Eather: The Quietest Place in America is Becoming a Warzone
By: Brian Khan 7/30/18
N 47.51575°, W 123.52133°—Amid the panoply of greenery that makes up the Hoh Rainforest, a gap in the old growth forest arises. Well, more accurately it’s a gap in a tree—a hollow inside a towering sitka spruce that stands like an open door. Beyond it, a short game trail through ankle deep mud and pools of water accumulated from the week’s rains ends in a clearing lined with ferns.

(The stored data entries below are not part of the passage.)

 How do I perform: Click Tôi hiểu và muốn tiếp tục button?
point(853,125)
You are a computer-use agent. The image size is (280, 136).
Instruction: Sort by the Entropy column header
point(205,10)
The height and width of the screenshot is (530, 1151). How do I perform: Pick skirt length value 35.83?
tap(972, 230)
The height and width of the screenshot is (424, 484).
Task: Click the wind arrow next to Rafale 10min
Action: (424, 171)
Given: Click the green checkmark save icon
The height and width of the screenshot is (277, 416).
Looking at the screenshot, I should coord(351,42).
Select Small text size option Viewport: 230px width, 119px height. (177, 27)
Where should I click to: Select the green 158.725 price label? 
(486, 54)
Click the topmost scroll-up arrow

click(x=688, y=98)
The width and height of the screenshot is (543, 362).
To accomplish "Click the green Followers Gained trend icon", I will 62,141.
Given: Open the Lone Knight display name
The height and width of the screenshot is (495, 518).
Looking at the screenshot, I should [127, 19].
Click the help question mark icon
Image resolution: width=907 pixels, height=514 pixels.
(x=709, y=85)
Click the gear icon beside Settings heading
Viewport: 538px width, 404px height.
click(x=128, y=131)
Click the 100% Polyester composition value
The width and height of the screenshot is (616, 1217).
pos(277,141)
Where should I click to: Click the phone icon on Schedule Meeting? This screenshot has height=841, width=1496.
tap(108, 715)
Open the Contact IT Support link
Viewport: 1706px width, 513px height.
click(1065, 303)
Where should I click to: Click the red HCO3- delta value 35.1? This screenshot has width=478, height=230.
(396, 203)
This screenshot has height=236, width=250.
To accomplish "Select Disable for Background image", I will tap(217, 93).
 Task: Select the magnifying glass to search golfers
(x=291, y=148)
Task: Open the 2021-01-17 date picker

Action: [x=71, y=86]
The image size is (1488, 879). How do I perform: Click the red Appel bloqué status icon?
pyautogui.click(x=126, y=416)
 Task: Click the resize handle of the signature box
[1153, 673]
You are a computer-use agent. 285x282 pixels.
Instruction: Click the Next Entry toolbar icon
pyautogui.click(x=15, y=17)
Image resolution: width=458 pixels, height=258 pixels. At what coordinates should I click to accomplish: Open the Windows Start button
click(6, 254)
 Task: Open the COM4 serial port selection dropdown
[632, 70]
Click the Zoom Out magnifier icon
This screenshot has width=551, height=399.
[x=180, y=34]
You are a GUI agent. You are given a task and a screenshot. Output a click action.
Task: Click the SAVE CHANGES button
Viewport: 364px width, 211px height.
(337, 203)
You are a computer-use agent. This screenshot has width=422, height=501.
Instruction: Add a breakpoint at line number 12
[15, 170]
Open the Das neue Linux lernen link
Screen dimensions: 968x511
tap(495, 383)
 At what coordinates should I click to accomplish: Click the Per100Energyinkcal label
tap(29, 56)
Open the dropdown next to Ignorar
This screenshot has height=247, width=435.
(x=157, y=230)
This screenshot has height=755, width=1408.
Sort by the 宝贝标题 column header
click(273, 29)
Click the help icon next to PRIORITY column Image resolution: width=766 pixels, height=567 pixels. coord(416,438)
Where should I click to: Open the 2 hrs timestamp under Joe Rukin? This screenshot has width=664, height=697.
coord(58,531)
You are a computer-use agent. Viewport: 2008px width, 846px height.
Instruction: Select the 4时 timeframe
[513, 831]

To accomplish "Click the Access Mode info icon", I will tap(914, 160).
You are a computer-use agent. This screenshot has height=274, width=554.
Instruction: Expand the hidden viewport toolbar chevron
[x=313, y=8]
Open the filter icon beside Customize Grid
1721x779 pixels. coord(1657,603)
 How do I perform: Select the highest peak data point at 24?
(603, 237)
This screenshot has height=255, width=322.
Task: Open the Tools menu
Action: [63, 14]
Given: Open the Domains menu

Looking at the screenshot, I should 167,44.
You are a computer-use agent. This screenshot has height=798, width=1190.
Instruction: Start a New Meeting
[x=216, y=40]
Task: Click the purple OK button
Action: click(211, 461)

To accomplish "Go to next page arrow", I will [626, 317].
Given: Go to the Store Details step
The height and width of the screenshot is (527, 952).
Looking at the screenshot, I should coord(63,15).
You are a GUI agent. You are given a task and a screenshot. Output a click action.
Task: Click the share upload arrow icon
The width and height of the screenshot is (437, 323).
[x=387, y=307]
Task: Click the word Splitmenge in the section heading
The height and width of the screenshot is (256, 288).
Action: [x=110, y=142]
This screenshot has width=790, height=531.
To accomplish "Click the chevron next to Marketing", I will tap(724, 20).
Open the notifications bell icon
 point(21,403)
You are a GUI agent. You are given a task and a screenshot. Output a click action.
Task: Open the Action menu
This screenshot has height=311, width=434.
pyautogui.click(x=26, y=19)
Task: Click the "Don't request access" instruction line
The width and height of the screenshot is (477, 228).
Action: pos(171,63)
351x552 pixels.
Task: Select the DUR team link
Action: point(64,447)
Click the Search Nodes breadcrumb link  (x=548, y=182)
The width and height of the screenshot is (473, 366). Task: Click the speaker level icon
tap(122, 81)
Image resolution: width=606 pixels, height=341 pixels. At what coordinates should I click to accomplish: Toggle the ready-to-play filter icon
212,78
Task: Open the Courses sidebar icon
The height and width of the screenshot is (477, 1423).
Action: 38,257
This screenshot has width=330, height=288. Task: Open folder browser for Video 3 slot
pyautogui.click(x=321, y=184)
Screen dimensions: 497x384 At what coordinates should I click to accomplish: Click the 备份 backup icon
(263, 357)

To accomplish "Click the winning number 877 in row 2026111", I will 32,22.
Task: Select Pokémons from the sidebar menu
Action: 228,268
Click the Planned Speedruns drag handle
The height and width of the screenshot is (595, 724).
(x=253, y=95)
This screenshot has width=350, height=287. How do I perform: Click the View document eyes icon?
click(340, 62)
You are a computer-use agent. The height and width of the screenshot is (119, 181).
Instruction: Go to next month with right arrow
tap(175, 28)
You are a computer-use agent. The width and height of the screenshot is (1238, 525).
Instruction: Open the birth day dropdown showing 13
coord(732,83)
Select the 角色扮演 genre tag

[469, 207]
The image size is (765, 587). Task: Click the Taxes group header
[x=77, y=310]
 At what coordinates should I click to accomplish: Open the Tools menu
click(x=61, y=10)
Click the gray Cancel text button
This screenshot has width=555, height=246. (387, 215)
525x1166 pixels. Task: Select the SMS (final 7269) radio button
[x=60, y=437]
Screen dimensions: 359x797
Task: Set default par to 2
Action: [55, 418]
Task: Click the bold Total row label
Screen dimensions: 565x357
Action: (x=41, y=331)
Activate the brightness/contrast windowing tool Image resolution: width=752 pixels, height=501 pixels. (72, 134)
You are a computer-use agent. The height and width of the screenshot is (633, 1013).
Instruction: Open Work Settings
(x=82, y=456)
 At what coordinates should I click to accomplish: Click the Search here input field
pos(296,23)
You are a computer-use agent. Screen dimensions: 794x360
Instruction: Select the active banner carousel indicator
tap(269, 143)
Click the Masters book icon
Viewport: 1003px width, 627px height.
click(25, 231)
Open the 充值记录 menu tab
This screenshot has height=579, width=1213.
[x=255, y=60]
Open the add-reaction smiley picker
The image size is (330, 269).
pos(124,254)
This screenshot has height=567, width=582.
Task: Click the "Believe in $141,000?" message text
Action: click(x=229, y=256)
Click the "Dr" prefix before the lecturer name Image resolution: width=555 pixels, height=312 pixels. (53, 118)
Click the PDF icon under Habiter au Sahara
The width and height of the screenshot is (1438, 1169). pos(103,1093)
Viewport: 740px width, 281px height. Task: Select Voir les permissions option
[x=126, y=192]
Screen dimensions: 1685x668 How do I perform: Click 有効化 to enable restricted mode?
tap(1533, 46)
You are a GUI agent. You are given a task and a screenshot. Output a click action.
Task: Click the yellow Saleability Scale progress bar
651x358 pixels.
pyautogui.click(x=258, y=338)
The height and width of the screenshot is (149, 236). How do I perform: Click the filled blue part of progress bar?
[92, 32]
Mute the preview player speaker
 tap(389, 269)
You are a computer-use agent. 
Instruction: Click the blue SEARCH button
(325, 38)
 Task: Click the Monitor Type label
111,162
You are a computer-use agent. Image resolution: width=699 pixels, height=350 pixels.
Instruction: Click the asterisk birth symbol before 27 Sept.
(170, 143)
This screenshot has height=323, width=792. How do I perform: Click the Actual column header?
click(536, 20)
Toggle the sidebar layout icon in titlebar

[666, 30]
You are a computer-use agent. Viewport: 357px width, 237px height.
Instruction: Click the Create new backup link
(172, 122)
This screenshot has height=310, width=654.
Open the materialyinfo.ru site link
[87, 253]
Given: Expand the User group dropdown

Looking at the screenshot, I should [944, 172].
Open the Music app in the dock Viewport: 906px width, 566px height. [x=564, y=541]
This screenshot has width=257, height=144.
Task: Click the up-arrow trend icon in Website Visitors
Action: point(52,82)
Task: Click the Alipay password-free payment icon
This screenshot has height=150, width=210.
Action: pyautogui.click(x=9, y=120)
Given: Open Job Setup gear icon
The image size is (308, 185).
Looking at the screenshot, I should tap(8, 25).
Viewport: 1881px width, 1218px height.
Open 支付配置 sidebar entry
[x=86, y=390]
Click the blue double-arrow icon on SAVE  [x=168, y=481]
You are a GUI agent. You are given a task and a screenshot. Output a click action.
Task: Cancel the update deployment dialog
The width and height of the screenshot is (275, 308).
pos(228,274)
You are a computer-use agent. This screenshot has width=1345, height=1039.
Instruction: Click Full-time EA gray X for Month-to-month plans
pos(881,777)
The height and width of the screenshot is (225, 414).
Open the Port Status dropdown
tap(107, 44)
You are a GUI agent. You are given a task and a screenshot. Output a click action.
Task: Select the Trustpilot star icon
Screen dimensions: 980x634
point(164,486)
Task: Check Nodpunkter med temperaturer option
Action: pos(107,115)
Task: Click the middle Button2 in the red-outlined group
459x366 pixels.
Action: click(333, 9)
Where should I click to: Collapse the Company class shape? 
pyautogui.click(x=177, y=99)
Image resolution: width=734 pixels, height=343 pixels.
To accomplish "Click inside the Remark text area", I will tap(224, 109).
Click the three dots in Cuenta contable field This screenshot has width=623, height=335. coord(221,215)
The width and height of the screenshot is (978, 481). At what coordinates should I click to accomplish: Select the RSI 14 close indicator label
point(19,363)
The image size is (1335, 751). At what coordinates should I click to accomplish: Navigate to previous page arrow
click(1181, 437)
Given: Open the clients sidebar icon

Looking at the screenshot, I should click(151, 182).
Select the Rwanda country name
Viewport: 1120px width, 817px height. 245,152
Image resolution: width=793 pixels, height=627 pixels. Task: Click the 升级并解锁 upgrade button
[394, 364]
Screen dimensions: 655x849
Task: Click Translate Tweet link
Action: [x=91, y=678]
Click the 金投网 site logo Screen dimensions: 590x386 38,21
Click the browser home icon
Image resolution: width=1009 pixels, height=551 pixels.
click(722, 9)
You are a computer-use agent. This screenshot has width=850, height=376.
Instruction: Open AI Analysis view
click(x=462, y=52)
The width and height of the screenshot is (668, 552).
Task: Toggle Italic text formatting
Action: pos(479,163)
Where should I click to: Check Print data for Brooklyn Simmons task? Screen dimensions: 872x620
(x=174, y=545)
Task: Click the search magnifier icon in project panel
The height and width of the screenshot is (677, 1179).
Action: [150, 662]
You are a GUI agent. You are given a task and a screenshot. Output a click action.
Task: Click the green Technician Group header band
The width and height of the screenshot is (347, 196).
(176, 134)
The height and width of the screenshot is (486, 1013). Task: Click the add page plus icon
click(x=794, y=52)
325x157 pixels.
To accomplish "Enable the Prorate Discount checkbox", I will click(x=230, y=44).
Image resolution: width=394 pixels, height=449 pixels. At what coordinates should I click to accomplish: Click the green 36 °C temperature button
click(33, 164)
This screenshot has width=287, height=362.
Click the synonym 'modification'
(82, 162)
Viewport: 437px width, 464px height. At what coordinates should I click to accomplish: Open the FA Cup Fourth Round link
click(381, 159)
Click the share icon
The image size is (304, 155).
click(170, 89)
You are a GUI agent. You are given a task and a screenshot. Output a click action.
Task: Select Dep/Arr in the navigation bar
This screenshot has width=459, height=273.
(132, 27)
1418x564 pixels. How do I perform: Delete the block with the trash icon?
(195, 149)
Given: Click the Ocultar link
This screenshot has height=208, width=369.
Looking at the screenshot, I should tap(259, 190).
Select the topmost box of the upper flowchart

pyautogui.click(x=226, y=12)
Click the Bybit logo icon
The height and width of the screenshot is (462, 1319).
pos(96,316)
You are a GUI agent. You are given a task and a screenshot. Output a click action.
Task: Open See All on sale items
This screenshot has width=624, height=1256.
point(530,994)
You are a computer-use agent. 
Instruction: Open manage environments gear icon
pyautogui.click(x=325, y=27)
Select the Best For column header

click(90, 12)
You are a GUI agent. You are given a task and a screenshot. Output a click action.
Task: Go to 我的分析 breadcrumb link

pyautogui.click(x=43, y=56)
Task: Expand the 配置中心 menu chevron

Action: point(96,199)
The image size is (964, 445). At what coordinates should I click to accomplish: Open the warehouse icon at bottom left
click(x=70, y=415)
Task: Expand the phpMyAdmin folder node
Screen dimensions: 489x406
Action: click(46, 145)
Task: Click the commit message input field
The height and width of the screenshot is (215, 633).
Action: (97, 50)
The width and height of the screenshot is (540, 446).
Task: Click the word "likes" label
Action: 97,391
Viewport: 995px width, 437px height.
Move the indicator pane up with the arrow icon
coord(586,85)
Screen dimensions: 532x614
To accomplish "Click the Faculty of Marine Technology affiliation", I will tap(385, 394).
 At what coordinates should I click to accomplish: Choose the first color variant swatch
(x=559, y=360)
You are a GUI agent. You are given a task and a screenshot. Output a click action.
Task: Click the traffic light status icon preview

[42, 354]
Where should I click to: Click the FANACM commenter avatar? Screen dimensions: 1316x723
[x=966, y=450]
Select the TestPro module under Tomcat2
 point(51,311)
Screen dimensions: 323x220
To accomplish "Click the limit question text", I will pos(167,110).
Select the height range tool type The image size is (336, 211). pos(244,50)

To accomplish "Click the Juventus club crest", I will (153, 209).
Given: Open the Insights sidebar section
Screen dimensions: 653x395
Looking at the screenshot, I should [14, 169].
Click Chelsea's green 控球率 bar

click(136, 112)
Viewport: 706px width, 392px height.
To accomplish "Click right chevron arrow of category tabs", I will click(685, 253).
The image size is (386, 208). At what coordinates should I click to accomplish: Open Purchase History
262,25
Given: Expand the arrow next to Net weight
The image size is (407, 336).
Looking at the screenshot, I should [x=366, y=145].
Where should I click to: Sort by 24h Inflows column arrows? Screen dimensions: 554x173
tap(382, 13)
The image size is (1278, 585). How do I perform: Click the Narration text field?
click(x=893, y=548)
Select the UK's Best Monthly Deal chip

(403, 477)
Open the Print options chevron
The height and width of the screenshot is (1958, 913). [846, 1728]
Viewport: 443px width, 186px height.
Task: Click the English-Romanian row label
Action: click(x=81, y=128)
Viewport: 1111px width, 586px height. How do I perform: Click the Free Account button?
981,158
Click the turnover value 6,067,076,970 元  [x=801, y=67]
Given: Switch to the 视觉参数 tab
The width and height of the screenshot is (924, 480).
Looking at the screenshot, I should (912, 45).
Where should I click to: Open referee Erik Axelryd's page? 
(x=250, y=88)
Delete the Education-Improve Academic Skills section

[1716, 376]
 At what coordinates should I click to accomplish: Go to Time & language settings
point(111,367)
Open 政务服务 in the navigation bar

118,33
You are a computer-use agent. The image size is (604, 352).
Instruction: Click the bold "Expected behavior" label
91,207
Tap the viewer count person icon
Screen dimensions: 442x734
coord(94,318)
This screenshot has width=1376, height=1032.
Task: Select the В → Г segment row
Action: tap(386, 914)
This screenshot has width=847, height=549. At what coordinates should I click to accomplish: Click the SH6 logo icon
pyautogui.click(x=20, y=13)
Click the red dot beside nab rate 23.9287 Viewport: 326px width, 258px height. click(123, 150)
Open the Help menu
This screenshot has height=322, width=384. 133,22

Gordon Hempton guides a group to the clearing where, on a log dotted with the tiniest plants and mosses sits a red stone, roughly one square inch. Hempton walks up to it, opens his satchel, grabs another similar red stone and places it on the log while grabbing the original one. It’s like the opening scene in Raiders of the Lost Ark and Hempton looks the part, except in a Northwest twist this Indiana Jones has swapped a leather jacket for a thick wool sweater and a whip for an umbrella. He turns and presses his meaty palm into mine, closing my hand around the burnt red stone slick with rainwater without saying a word.
Our group of nine clad in Gore-tex and soggy socks instinctively gathers in a circle around the rock, the new altar of the rainforest, a monument to One Square Inch of Silence. We had come to hear a sermon. Hands crossed, heads bowed, bodies stilled, we listen.
Seconds pass, then minutes as time starts to warp. One by one, the group of locals and the regional head of a nonprofit working with Hempton to protect the site peels back into the wall of greenery toward the trail. Eventually, I’m standing alone at One Square Inch.
After years of painstaking acoustic measurements, Hempton identified this spot on Washington’s Olympic Peninsula as the quietest place in the U.S.—the spot most free of our man-made noise pollution. He has nurtured this square inch, guided people to it, and protected it from encroaching cacophony of our modern world. But now it faces its biggest threat yet.